◆ SOURCE:
* BEGIN *

As cities continue to globalise, so does the workforce.6 In the GCC, the situation is even more noticeable. Historically, with high oil revenues, the need for foreign professional and blue-collar workers has been strong. The presence of such an international workforce is especially visible in countries with a small local population such as the UAE and Qatar.19 In Abu Dhabi, the majority of the population is an expatriate one. As of 2018, out of the city’s nearly one million residents, roughly 200,000 were nationals, whereas the rest of the population reside in the city for economic reasons.20 As Abu Dhabi is becoming more of an international destination, the nature of this population is becoming more diverse, and more countries are represented. A large number of Western expatriates call Abu Dhabi home, which is something of a departure from the past when most expatriates were from Arab countries or from Southeast Asian countries.

Economically, the expatriate workforce in Abu Dhabi can be divided into two main categories: white-collar professionals with relatively moderate to high paying jobs, and blue-collar workers. The overwhelming majority of blue-collar workers are from nearby Arab countries and Southeast Asia, in which the Indian subcontinent is over-represented, and so is the Philippines. As the global status of the city continues to grow, the need for more labour of all levels also increases, and so does the polarisation of the society. This social polarisation is a common theme in the literature surrounding world cities, and now it is more evident in the limited research about GCC cities.21

Informality in GCC Cities

‘Urban informality’ is a term that describes events taking place outside of the formal state-regulated channels and is usually concerned with practices related to the accommodation arrangements, and the social and retail activities of disenfranchised or marginalised low-income populations. Roy22 describes informality in the urban setting in different forms. He indicates that most of these informalities take place in fringe areas, especially where rural and urban lifestyles and influences meet, or in dense old urban areas stricken by poverty and neglect. In all cases, he argues that informality, although treated as a separate unavoidable process by planners and city officials, is, in fact, a failure of the state in general and urban planning in particular. He further argues that it is an issue of social justice and rights to the city.

Although urban informality is widespread and very visible in the mega-cities of Southern Asia, it is also quite pronounced and prevalent in some Middle Eastern countries such as Egypt, Syria, Jordan and Yemen.23 The exception for this is the cities of the GCC countries, where it is camouflaged and remains limited in scale. Representations of informality are also usually suppressed in these cities through tightly controlled social and legal mechanisms, especially in those experiencing rapid upgrading processes, such as Abu Dhabi and Dubai.

* END *

◆ TASK DETAILS:
Return the part of the passage on Abu Dhabi's workforce and urban informality starting at "Although urban informality" and ending at "Dhabi and Dubai.", copied word for word.

◆ SUPPLIED ENTRIES:
* BEGIN *

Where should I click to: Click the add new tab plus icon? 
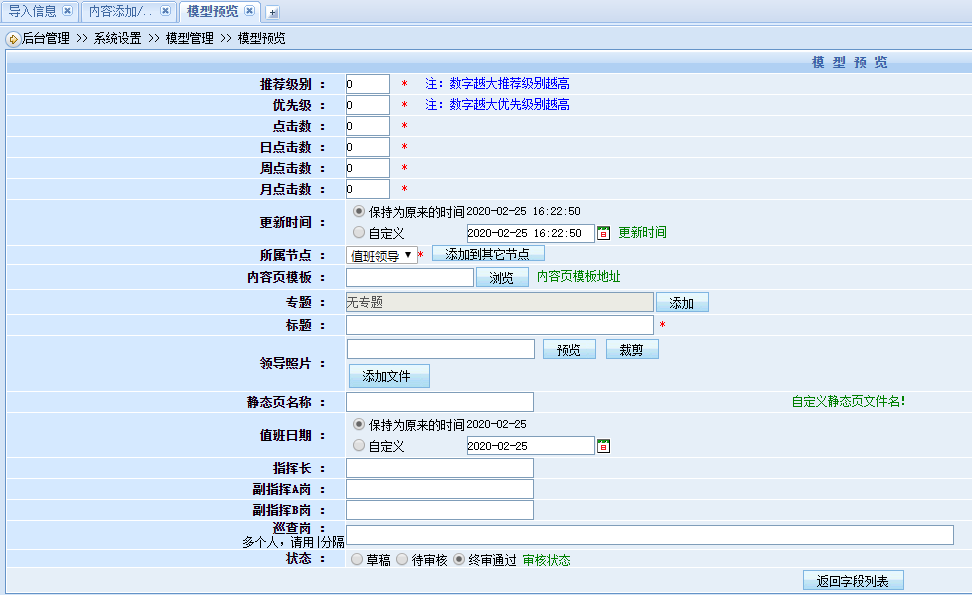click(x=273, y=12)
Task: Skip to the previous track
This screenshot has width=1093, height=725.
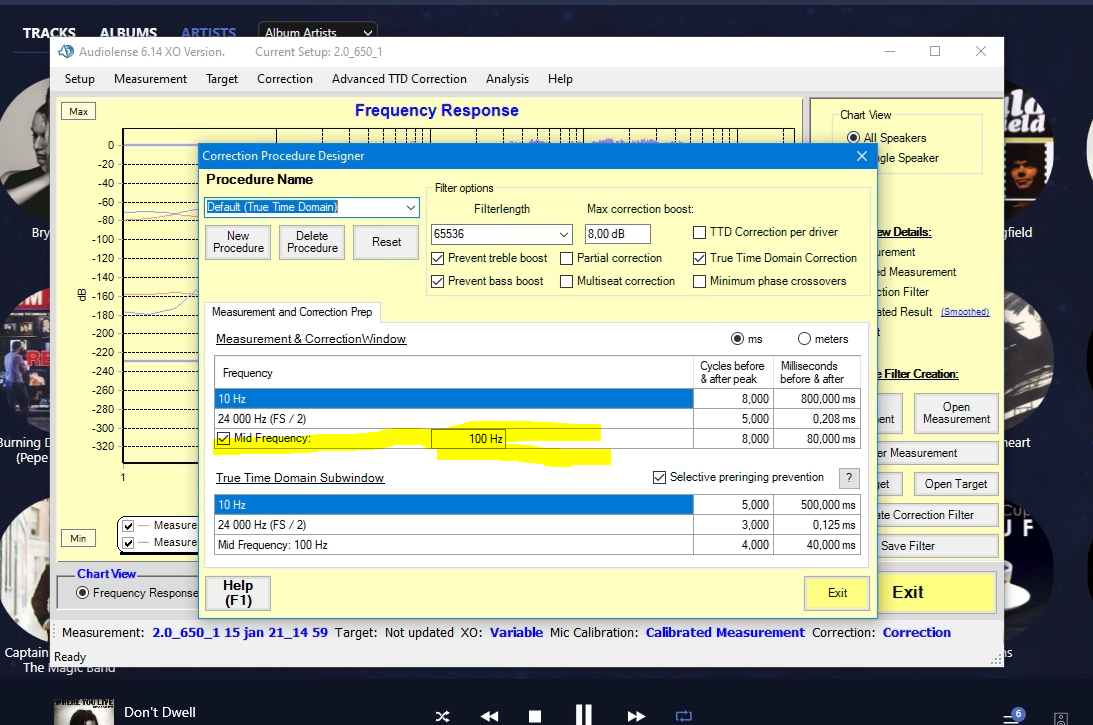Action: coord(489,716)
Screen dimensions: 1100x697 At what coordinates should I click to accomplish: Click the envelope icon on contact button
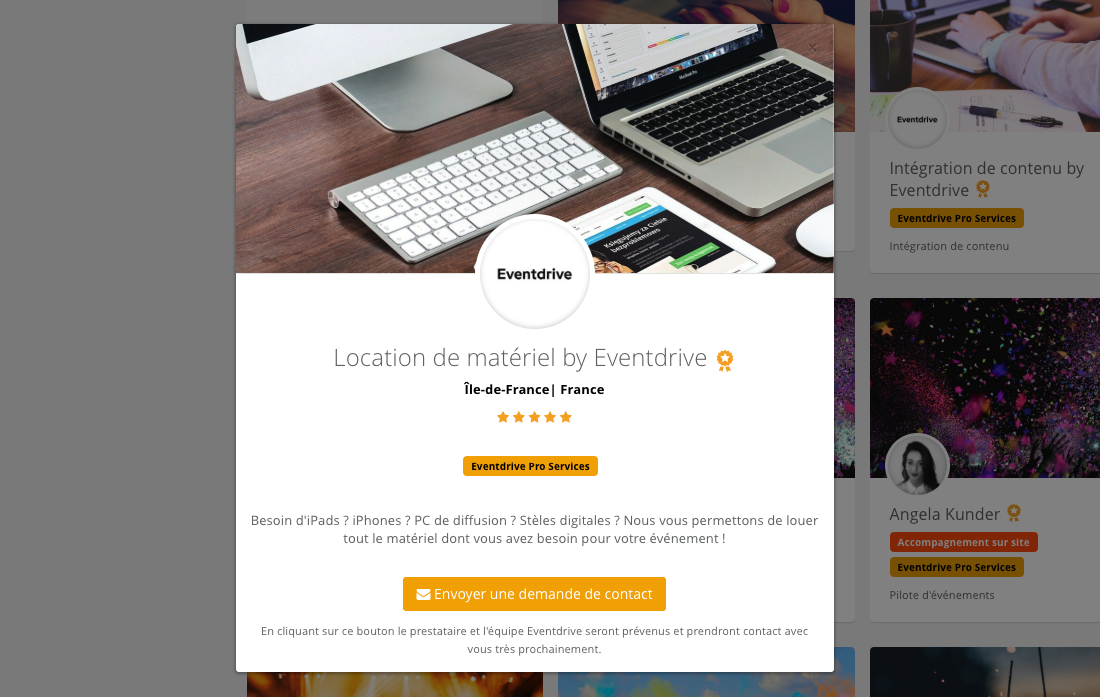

* END *

◆ FULL ANSWER:
Although urban informality is widespread and very visible in the mega-cities of Southern Asia, it is also quite pronounced and prevalent in some Middle Eastern countries such as Egypt, Syria, Jordan and Yemen.23 The exception for this is the cities of the GCC countries, where it is camouflaged and remains limited in scale. Representations of informality are also usually suppressed in these cities through tightly controlled social and legal mechanisms, especially in those experiencing rapid upgrading processes, such as Abu Dhabi and Dubai.